Kosmos 2482
- Mission type: Communications
- Operator: Russian Aerospace Defence Forces
- COSPAR ID: 2013-001A
- SATCAT no.: 39057

Spacecraft properties
- Spacecraft type: Strela-3M
- Manufacturer: Reshetnev ISS

Start of mission
- Launch date: January 15, 2013, 16:24 UTC
- Rocket: Rokot/Briz-KM
- Launch site: Plesetsk 133/3

Orbital parameters
- Reference system: Geocentric
- Regime: Low Earth

= Kosmos 2482 =

Kosmos 2482 (Космос 2482 meaning Cosmos 2482) is a Russian military store-dump communications satellite launched in 2013, together with Kosmos 2483 and Kosmos 2484.

This satellite is a Strela-3M/Rodnik satellite, a modification of the civilian Gonets satellites.

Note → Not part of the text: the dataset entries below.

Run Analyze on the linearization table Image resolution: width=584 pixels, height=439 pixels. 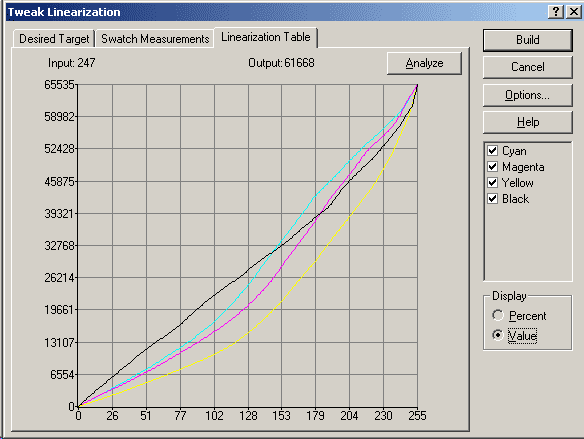pos(424,63)
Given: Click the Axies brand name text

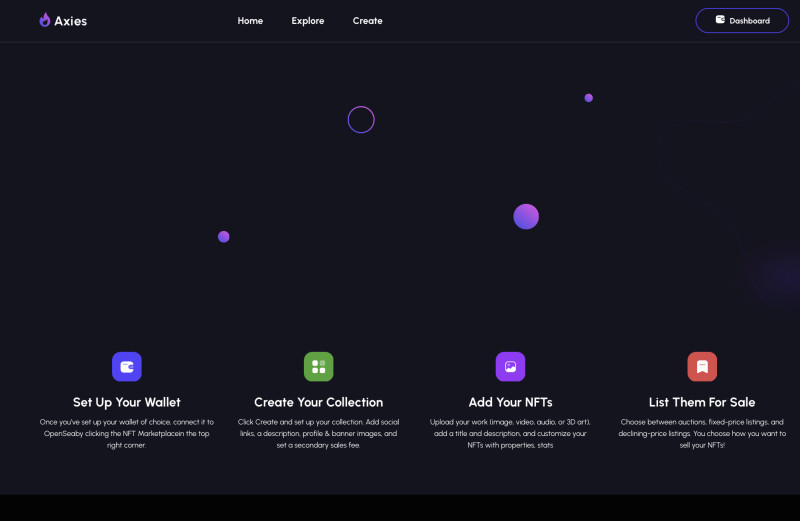Looking at the screenshot, I should tap(71, 21).
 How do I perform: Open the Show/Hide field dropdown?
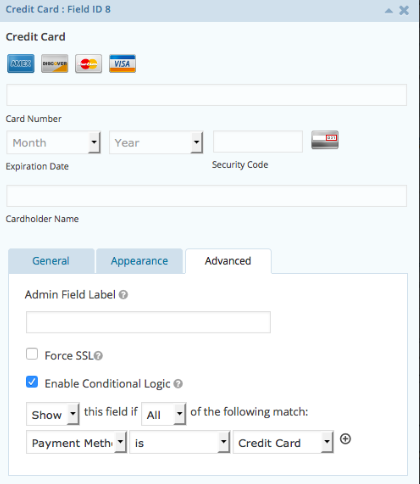coord(53,414)
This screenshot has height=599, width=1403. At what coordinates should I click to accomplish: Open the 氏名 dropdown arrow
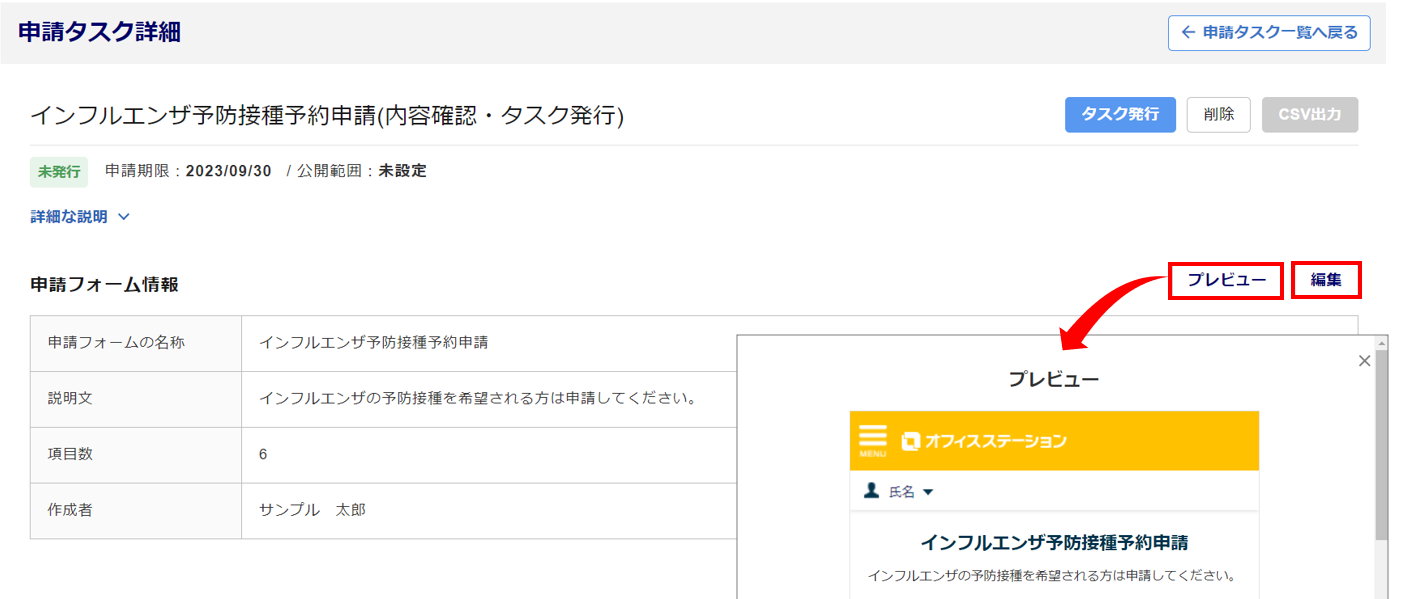tap(927, 492)
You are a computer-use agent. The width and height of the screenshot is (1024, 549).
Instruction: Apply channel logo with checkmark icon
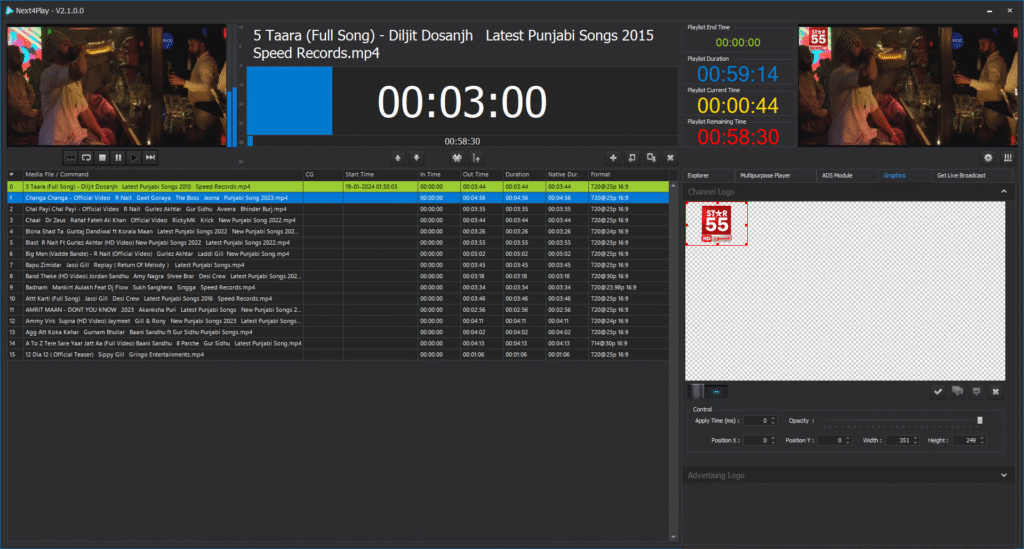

Kosmos 2482 was launched from site 133/3 at Plesetsk Cosmodrome in northern Russia. A rokot carrier rocket with a Briz-KM upper stage was used to perform the launch which took place at 16:24 UTC on 15 January 2013. The launch successfully placed the satellite into low Earth orbit. It subsequently received its Kosmos designation, and the international designator 2013-001A. The United States Space Command assigned it the Satellite Catalog Number 39057.

The launch was postponed from 8 December 2012 and was the first launch of a Rokot since the 28 July 2012 launch of Kosmos 2481, another Rodnik.